Deadlines and sleepless nights
At the time the Little Valley airliner crash occurred, December of 1951, George Gore was still shooting for FOX Movietone News.
On a New Year’s Eve, I was searching a northwestern Pennsylvania mountain for a lost airliner. However, it seemed to be a fruitless search and I headed my car back home. Then I heard a special bulletin on the car radio that the airliner had been sighted from the air, wrecked on a remote mountain top near Salamanca, New York. I turned the car around and, late that evening, arrived in the area just as the New Year was ushering in. I got a few hours’ sleep in a small hotel a couple of miles away from the scene of the disaster.
I awoke at 5:00 AM and readied my camera gear for the day’s work. I was taken by a tractor-driven sled up a steep snow-covered mountain, as far as the tractor could travel, to a dense forest. From there, for nearly a mile, with two cameras strapped over my shoulders, I started hiking in knee-high boots over the rough, slippery, snow-covered underbrush. As I reached the scene of the lost airliner, I met some of the rescue workers huddled besides a fire not far from the main part of the wreckage. The injured who had survived the crash, and some of the dead, had already been taken out by sled to waiting ambulances during the night.
----
**Task brief:**
Rewrite the crash account starting with "Deadlines and sleepless" and going on through "of the disaster.", putting "plane" in place of "airliner" each time it appears.

**Data provided:**
----
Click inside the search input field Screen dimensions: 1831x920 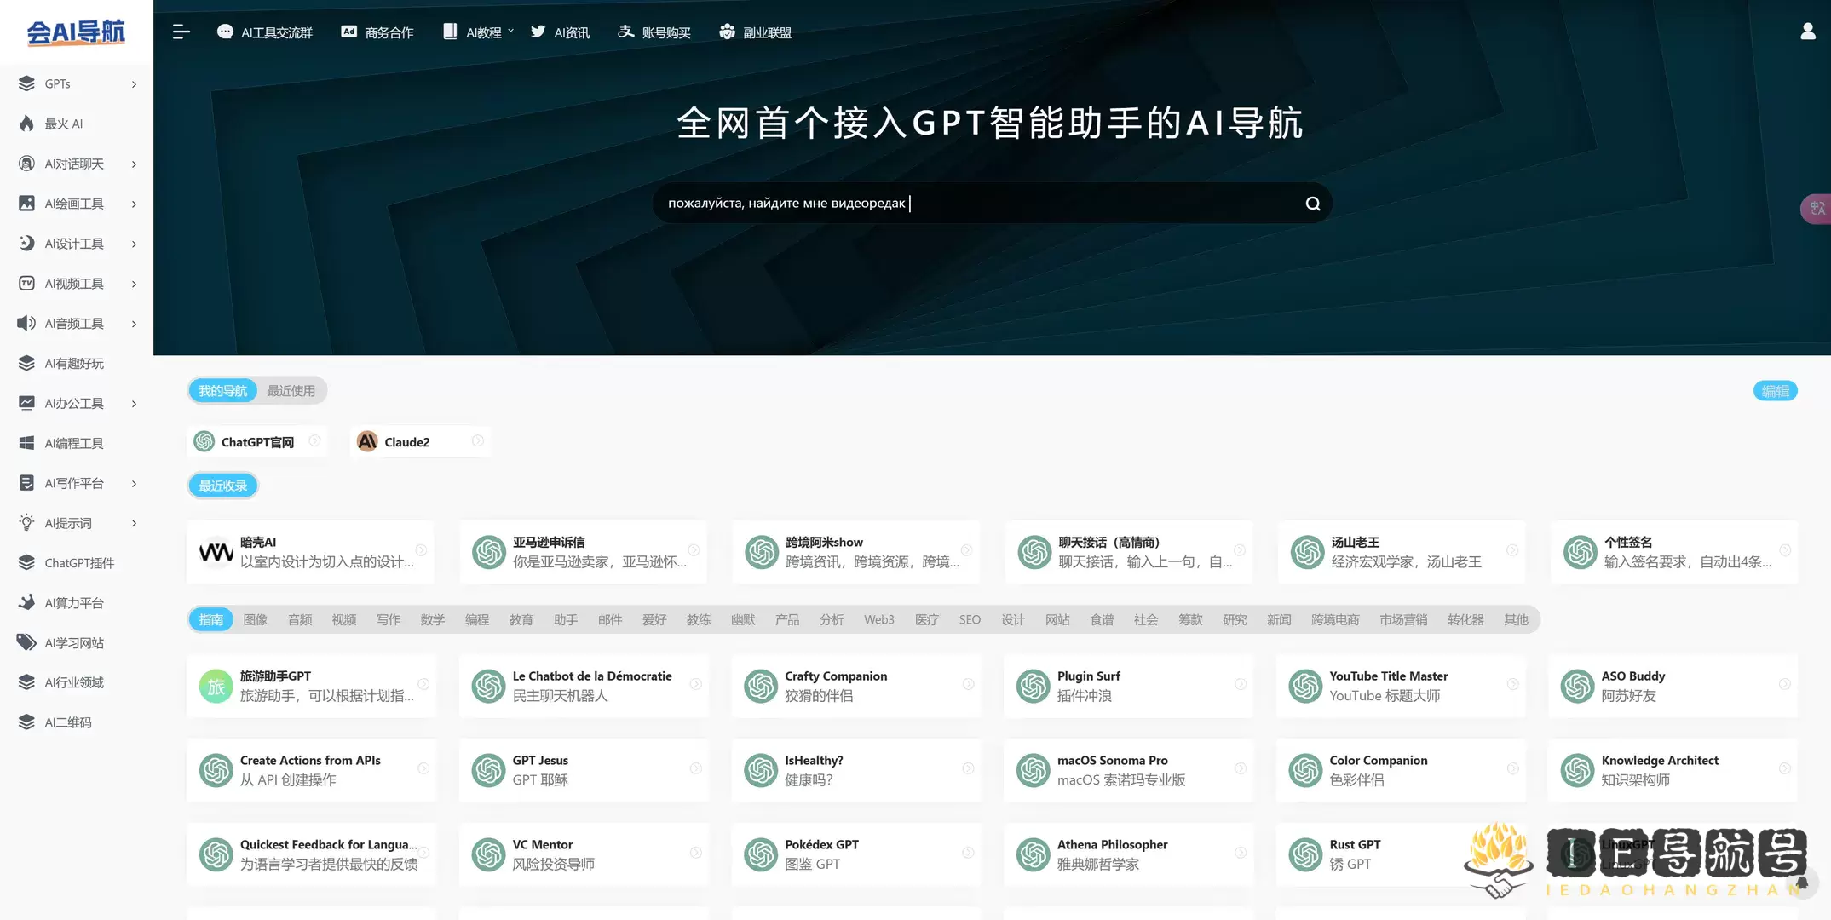937,203
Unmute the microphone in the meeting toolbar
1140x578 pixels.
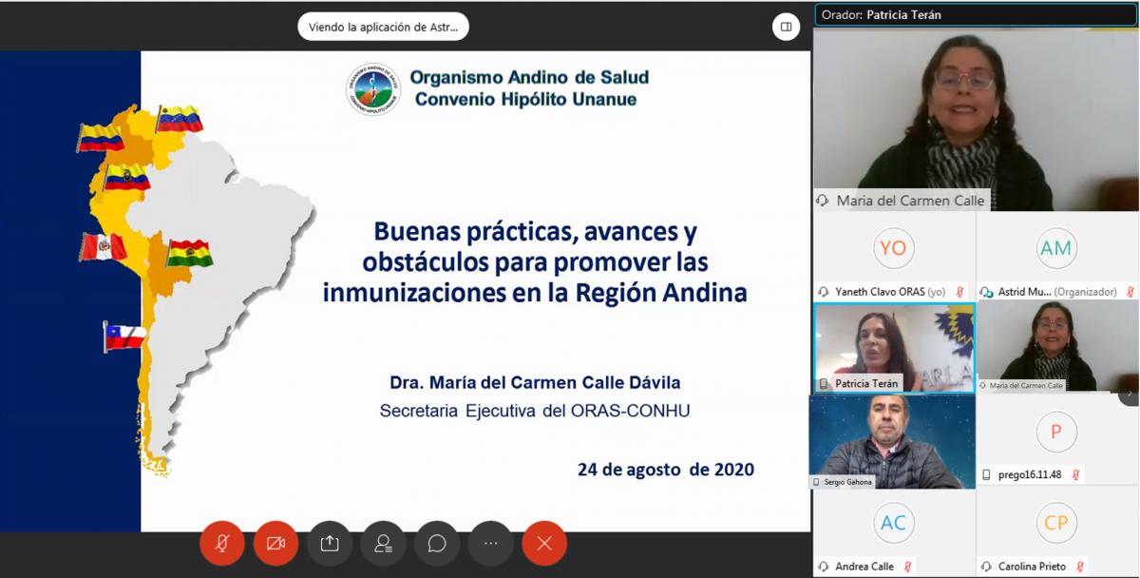(222, 543)
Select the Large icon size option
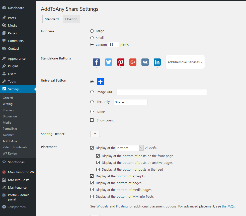Image resolution: width=246 pixels, height=216 pixels. coord(92,31)
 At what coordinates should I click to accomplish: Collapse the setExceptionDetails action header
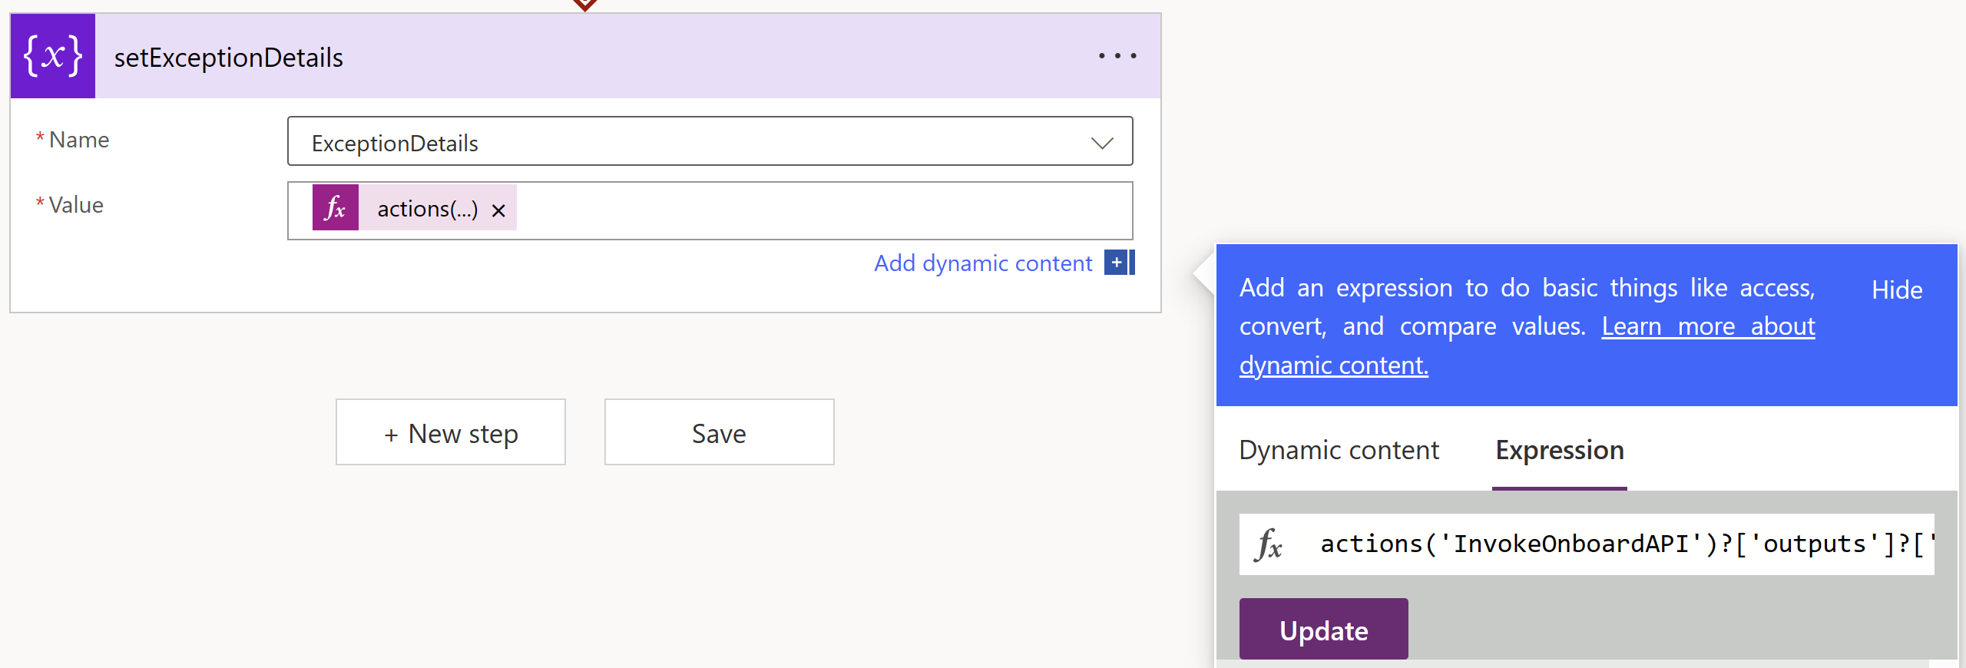click(x=614, y=56)
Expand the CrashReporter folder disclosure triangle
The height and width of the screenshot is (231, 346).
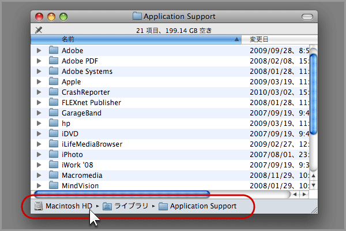39,92
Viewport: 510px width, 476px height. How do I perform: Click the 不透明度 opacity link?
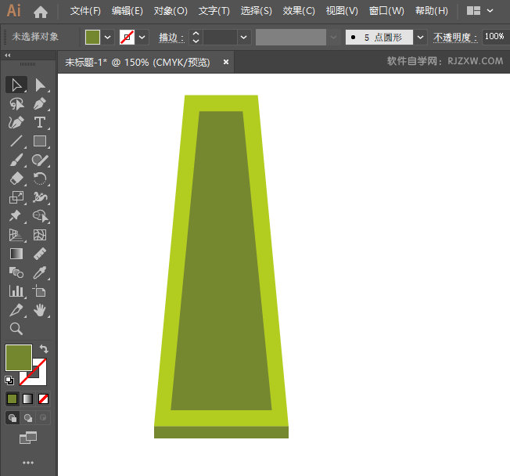(455, 37)
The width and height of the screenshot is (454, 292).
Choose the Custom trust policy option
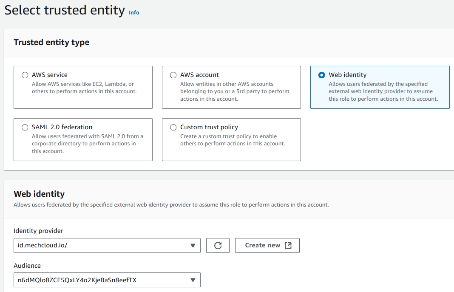coord(173,128)
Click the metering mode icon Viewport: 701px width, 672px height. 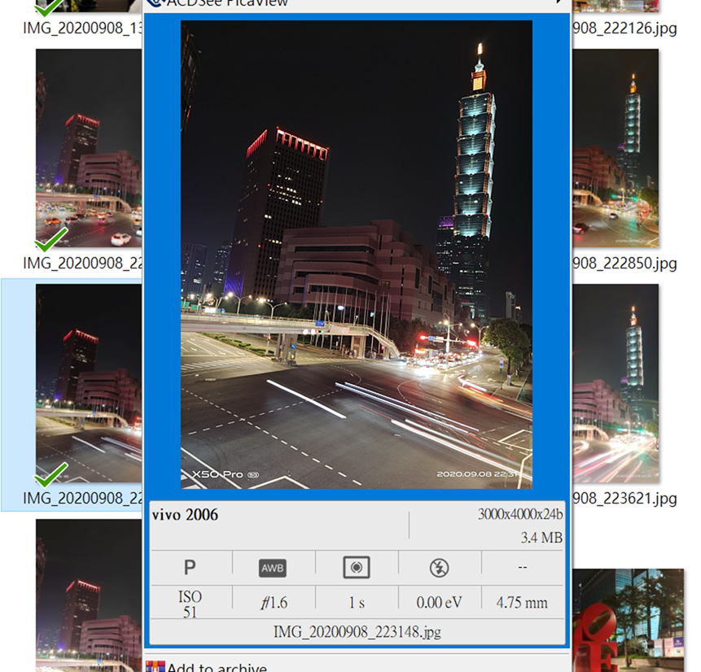357,568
----
**Completed task:**
Deadlines and sleepless nights
At the time the Little Valley plane crash occurred, December of 1951, George Gore was still shooting for FOX Movietone News.
On a New Year’s Eve, I was searching a northwestern Pennsylvania mountain for a lost plane. However, it seemed to be a fruitless search and I headed my car back home. Then I heard a special bulletin on the car radio that the plane had been sighted from the air, wrecked on a remote mountain top near Salamanca, New York. I turned the car around and, late that evening, arrived in the area just as the New Year was ushering in. I got a few hours’ sleep in a small hotel a couple of miles away from the scene of the disaster.